• Work item
Every line in the data below that has the word "label" should be returned.

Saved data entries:

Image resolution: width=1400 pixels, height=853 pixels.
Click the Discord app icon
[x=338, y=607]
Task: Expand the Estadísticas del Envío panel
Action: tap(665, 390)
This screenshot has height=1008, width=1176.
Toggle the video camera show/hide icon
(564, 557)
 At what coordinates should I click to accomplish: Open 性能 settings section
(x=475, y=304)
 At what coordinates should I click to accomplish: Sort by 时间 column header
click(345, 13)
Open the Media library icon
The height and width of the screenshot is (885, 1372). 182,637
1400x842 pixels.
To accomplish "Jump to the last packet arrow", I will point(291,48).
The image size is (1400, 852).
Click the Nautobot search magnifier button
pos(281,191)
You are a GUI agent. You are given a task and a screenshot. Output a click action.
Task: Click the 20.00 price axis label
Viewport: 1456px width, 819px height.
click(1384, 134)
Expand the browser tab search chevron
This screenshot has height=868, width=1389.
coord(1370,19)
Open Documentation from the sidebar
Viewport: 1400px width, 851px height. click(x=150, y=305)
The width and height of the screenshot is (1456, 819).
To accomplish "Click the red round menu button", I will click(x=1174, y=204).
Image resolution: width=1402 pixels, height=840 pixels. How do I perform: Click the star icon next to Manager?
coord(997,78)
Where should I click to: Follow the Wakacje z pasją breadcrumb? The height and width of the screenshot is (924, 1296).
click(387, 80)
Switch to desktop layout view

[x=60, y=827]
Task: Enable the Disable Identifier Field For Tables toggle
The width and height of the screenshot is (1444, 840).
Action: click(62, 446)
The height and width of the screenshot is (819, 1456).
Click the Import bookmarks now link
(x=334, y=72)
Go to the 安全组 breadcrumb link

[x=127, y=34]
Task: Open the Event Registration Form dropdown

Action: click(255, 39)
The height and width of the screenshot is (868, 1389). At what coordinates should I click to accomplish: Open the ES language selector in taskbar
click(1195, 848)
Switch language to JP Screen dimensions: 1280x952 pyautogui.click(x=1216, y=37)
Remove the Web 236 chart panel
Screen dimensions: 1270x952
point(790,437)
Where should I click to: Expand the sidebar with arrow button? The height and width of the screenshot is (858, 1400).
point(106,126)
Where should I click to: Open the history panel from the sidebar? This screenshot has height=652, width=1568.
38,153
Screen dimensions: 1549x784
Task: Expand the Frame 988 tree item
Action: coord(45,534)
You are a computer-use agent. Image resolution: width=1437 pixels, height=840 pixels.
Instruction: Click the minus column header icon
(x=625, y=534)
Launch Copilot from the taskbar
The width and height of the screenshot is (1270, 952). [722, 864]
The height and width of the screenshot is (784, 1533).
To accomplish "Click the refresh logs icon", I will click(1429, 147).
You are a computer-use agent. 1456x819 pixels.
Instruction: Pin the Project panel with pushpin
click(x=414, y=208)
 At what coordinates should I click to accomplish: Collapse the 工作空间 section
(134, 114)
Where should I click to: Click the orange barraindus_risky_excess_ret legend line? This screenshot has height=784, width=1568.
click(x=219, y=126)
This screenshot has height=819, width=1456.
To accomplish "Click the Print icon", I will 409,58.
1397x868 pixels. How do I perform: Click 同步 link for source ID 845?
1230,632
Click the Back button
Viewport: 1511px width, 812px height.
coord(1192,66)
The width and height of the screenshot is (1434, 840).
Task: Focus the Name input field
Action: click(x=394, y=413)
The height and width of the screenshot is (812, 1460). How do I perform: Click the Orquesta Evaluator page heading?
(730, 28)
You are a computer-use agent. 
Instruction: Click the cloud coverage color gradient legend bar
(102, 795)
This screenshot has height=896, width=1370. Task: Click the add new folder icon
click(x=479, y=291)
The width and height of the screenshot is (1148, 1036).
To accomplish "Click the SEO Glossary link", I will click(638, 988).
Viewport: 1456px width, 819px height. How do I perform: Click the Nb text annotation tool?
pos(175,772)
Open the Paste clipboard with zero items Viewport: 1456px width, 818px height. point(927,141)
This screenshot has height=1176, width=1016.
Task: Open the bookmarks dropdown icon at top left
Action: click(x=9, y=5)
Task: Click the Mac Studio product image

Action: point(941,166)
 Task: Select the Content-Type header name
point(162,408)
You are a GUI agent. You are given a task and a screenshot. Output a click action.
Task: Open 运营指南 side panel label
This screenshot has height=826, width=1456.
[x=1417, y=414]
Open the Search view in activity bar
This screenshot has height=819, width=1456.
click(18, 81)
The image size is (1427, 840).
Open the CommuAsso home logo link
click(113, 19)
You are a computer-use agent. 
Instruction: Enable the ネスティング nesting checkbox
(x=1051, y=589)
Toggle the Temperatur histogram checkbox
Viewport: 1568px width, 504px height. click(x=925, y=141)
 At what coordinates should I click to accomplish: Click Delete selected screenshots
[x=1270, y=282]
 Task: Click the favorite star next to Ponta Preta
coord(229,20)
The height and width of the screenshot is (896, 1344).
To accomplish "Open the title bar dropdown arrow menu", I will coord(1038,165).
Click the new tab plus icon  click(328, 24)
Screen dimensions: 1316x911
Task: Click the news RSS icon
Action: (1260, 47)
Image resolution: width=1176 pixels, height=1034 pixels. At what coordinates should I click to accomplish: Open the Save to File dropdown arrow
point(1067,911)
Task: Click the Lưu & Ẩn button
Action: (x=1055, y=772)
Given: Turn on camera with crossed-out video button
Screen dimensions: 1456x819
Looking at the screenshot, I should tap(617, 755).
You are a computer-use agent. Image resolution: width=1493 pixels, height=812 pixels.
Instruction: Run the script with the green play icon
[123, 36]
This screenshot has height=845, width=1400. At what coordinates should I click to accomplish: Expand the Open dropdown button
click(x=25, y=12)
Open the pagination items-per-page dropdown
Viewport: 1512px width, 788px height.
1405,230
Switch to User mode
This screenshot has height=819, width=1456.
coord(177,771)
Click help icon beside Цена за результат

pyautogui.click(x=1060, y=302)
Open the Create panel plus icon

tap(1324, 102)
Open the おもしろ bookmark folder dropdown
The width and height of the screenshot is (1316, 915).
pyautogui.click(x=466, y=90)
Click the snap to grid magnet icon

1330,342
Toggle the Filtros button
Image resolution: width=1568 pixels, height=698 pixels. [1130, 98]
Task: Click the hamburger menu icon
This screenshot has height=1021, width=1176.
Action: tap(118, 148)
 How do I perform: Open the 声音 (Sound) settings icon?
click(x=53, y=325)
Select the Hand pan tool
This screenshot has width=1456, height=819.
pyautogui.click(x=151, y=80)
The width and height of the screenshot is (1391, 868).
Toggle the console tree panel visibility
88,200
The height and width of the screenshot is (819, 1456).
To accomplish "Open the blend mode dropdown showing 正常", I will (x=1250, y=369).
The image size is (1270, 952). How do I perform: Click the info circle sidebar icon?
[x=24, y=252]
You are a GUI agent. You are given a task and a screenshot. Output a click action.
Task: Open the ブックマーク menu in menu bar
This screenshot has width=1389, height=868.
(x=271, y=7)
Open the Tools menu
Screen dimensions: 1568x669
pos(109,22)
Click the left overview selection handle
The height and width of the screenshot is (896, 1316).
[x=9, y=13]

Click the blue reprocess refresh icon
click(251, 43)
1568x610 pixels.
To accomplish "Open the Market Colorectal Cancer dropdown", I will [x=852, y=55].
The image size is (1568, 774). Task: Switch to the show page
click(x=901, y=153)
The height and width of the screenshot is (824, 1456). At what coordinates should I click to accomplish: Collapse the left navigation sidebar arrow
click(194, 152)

• Response to the task
Task: Click the 20.00 price axis label
Task: Open 运营指南 side panel label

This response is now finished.